* [Texto dado]
Abri o livro do bauman na mesma página umas quinhentas vezes desde o mês passado. Já até decorei. Ele diz que a gente não pode comparar a identidade com um quebra-cabeças. O motivo completo eu não lembro, porque não li. Ando avoada. Leio um parágrafo e paro. Dá vontade de chorar. Uma vontade horrorosa de chorar e sair andando e chorando na rua. Eu quero dizer pra mim mesma, de uma vez por todas que, não, eu não vou conseguir, não vou ser capaz. Não vou terminar pós nenhuma, monografia nenhuma e vou deixar a vida em stand by. Não tenho coragem. Não sei desistir. Nunca tinha descoberto isso sobre mim. Achei que desistia fácil, no primeiro problema. Não sei desistir. Só quando não dá mais. Daí sim, eu levanto com a cara ensanguentada e vou. Eu achei que sabia muito sobre sofrer. Percebo, cada vez mais, que sei muito pouco.

* [Trecho de dados]
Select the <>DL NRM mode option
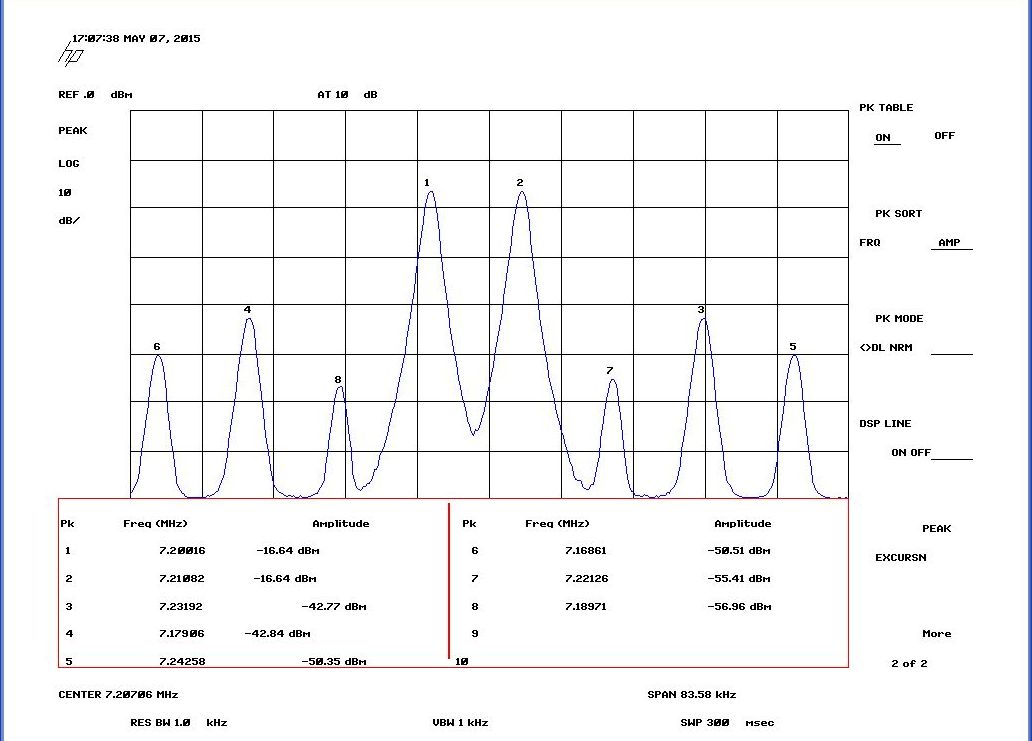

* [Instruções da tarefa]
Segundo o texto dado, com o que a gente não pode comparar a identidade?

* [Resposta do exercício]
Com um quebra-cabeças.